* **What the exercise asks**:
Pull out every line of the rows below that contains the string "axis" and copy each one.
* START Records for the task *
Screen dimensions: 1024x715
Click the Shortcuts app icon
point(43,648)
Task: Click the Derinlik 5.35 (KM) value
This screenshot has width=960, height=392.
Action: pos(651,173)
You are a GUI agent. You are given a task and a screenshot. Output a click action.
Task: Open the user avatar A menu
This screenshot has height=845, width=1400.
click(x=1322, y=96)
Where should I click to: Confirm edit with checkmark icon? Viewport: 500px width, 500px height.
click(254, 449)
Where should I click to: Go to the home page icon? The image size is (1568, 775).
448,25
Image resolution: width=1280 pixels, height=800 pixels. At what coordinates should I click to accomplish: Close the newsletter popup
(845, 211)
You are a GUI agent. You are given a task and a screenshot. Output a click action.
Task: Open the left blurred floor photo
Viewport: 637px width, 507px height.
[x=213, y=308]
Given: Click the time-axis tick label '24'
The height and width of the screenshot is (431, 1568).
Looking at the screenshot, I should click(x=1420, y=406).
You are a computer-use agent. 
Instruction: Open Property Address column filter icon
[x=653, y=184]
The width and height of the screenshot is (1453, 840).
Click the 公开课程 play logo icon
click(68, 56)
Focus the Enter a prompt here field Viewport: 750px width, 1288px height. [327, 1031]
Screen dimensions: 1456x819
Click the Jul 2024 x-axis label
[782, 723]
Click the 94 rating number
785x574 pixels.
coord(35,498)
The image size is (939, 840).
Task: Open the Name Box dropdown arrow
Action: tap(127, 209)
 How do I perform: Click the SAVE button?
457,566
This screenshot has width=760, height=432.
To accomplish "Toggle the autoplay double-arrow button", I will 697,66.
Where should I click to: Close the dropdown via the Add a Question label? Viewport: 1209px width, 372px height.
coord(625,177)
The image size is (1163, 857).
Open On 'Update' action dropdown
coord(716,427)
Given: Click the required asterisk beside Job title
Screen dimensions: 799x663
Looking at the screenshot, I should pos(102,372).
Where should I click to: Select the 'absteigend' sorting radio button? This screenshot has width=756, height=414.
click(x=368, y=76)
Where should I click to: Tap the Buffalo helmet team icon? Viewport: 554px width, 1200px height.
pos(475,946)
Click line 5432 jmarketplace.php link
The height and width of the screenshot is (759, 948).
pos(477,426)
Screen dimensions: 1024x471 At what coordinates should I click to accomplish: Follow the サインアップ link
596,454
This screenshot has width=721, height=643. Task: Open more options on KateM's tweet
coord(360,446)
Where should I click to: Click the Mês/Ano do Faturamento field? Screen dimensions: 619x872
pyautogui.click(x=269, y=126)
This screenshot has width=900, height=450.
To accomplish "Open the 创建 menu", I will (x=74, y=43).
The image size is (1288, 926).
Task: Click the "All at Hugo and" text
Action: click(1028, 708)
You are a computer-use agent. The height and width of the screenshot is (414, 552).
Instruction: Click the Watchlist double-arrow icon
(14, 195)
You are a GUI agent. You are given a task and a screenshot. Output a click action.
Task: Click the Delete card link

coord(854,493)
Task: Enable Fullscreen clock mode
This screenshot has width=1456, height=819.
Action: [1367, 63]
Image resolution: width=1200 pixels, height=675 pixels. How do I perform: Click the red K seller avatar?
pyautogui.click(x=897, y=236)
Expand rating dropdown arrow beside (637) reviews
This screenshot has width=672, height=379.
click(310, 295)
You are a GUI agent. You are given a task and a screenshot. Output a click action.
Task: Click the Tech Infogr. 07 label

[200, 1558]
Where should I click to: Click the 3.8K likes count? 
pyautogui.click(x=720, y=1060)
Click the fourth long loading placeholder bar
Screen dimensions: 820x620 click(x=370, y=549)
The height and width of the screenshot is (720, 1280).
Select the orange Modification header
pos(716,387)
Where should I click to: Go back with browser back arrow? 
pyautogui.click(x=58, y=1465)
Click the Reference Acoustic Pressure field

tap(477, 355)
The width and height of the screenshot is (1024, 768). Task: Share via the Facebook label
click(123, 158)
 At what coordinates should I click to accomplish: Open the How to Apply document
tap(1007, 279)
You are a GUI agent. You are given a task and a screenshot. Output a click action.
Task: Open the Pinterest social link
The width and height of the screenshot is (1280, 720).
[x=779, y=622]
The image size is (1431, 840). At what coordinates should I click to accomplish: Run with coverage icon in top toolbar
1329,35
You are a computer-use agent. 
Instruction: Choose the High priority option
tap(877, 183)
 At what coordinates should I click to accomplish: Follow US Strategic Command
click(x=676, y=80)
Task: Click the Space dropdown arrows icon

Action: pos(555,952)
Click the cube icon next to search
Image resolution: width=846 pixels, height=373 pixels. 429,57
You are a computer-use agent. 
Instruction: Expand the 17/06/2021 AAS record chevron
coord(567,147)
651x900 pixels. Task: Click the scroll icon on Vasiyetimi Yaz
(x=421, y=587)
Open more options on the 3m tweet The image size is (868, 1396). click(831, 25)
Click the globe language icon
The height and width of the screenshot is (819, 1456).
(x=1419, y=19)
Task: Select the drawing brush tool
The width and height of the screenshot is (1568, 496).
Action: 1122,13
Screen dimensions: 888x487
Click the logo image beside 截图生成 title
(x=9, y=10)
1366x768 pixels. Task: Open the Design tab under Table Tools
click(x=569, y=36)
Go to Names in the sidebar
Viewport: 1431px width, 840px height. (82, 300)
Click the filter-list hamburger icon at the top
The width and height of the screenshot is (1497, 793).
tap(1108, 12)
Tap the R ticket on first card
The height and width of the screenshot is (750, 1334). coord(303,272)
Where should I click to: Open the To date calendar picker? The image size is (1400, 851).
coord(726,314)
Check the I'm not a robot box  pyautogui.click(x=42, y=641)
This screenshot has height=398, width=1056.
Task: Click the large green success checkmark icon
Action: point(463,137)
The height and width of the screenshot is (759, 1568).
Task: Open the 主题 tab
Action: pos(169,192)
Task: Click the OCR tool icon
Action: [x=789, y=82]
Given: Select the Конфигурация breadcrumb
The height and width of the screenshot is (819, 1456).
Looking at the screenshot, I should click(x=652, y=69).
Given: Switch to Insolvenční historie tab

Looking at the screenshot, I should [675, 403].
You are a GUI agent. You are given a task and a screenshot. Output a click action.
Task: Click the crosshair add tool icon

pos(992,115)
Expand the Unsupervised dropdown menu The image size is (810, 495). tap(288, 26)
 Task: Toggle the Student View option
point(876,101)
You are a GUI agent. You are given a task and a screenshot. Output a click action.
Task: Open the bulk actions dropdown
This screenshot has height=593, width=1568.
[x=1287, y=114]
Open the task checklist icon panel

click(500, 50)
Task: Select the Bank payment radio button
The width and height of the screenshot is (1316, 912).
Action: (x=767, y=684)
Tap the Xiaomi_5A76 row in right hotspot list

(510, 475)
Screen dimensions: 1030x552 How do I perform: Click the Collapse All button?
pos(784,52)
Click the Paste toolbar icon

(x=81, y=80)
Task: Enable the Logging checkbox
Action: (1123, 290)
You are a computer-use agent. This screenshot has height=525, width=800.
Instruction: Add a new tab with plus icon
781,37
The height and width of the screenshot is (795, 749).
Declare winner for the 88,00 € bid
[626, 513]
* END Records for the task *
* **Reply**:
Given: Click the time-axis tick label '24'
Click the Jul 2024 x-axis label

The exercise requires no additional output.